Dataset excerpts
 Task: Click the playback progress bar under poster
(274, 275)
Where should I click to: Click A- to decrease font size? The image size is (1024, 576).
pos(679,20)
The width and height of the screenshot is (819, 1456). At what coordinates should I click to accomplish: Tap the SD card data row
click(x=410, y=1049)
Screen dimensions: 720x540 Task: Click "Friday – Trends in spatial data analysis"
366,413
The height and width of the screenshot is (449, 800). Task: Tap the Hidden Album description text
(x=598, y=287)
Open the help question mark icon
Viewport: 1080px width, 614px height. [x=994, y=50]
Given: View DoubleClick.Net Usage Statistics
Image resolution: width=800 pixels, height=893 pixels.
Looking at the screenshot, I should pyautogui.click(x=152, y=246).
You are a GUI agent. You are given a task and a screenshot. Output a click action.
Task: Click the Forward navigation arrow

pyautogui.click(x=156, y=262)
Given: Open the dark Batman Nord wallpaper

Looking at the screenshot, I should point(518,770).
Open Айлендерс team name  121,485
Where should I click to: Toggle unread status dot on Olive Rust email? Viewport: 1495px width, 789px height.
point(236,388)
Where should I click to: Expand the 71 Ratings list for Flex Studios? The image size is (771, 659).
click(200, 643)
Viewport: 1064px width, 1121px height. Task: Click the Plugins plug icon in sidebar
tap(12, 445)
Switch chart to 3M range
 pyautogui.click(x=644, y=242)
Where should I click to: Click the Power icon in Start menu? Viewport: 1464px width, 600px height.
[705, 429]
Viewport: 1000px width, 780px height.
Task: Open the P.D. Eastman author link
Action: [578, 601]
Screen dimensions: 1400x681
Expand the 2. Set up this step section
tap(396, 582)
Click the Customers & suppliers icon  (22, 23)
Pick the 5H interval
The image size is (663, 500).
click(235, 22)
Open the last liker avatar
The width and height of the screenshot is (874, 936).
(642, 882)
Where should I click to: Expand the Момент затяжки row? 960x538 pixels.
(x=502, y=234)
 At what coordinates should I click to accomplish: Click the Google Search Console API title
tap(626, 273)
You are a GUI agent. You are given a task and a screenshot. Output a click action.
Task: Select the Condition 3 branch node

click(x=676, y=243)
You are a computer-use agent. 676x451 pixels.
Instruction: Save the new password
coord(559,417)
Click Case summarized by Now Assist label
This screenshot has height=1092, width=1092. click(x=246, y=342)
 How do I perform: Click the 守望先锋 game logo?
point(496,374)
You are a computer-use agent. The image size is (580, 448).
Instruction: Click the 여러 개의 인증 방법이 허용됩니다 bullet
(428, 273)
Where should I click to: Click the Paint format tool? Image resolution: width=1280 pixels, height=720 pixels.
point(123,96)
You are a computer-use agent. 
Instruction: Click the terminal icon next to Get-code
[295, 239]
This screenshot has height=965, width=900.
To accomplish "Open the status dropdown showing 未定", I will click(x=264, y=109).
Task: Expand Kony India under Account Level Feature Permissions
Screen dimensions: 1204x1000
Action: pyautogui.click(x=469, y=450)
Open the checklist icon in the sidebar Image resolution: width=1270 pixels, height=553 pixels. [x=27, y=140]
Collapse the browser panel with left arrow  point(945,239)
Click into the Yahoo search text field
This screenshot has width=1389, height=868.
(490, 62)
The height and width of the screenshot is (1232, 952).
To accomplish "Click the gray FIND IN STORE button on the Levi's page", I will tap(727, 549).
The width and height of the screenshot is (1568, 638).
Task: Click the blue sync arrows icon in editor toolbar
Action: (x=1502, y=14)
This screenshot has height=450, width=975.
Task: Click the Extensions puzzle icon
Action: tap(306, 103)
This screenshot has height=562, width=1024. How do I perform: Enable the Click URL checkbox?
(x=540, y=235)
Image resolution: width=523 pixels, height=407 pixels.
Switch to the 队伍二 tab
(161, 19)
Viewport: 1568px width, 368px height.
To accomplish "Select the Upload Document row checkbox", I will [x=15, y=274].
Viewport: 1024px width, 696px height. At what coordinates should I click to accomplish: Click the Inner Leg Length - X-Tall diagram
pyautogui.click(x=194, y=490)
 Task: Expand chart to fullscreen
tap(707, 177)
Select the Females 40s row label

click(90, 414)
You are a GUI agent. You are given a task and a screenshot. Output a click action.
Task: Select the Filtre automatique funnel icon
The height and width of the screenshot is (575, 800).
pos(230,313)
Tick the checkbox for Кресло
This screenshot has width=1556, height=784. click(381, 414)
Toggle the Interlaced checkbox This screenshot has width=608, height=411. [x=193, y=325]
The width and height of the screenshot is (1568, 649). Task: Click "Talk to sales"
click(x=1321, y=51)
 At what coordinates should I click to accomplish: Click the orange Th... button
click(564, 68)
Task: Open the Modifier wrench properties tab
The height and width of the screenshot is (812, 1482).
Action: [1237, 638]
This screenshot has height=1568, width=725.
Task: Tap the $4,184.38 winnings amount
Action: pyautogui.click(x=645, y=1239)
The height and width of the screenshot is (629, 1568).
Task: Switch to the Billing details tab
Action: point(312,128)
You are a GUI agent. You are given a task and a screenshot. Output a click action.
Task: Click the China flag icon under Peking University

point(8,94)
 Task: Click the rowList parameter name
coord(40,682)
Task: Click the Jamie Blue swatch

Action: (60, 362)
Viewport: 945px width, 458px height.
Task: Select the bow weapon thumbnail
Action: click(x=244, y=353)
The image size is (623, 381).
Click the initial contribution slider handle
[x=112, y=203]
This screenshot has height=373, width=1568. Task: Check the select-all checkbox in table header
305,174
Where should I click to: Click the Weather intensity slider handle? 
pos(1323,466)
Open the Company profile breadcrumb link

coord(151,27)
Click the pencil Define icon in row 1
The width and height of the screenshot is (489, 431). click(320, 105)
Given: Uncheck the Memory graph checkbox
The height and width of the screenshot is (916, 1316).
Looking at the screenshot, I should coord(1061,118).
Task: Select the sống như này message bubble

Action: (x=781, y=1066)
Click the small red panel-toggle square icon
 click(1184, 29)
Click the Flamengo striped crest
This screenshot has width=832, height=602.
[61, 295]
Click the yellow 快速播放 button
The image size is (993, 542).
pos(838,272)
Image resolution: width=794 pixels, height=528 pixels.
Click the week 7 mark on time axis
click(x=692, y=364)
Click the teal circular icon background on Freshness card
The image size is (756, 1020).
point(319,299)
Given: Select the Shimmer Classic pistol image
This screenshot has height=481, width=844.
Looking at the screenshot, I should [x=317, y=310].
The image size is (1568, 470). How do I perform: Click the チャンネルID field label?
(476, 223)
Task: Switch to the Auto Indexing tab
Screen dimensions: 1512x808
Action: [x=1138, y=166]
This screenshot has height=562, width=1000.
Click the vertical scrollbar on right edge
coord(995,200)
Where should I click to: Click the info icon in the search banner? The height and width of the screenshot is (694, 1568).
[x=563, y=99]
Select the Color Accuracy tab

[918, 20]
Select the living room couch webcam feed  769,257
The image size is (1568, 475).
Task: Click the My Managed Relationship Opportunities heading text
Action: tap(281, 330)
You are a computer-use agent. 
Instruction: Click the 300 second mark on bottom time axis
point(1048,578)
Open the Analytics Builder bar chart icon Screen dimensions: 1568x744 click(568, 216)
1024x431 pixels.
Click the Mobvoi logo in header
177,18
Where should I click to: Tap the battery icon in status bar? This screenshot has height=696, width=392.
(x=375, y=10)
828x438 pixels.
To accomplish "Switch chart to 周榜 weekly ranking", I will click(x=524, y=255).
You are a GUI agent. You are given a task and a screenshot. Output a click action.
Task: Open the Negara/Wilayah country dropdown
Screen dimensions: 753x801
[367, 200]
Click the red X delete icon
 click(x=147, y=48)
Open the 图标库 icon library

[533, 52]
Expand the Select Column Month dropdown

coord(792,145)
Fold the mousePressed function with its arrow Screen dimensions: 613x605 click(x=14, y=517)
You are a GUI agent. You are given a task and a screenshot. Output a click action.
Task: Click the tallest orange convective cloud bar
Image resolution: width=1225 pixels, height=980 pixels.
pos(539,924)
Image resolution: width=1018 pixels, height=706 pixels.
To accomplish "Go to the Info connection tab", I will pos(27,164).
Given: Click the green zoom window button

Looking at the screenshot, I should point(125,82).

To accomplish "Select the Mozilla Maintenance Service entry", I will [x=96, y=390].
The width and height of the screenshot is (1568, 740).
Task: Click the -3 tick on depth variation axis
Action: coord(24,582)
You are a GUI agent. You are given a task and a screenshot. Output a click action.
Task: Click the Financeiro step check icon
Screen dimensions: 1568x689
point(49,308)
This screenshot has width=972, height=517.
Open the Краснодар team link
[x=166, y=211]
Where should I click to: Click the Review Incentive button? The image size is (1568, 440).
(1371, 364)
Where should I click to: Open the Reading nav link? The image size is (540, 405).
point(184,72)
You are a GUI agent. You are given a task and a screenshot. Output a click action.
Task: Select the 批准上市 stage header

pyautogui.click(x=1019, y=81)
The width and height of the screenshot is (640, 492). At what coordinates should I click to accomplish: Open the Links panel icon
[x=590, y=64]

*Problem description:*
Once you find the line containing "Open the Краснодар team link", copy it and every line after it through the end of the records, exactly and nothing else.

*Expected answer:*
Open the Краснодар team link
[x=166, y=211]
Where should I click to: Click the Review Incentive button? The image size is (1568, 440).
(1371, 364)
Where should I click to: Open the Reading nav link? The image size is (540, 405).
point(184,72)
You are a GUI agent. You are given a task and a screenshot. Output a click action.
Task: Select the 批准上市 stage header

pyautogui.click(x=1019, y=81)
The width and height of the screenshot is (640, 492). At what coordinates should I click to accomplish: Open the Links panel icon
[x=590, y=64]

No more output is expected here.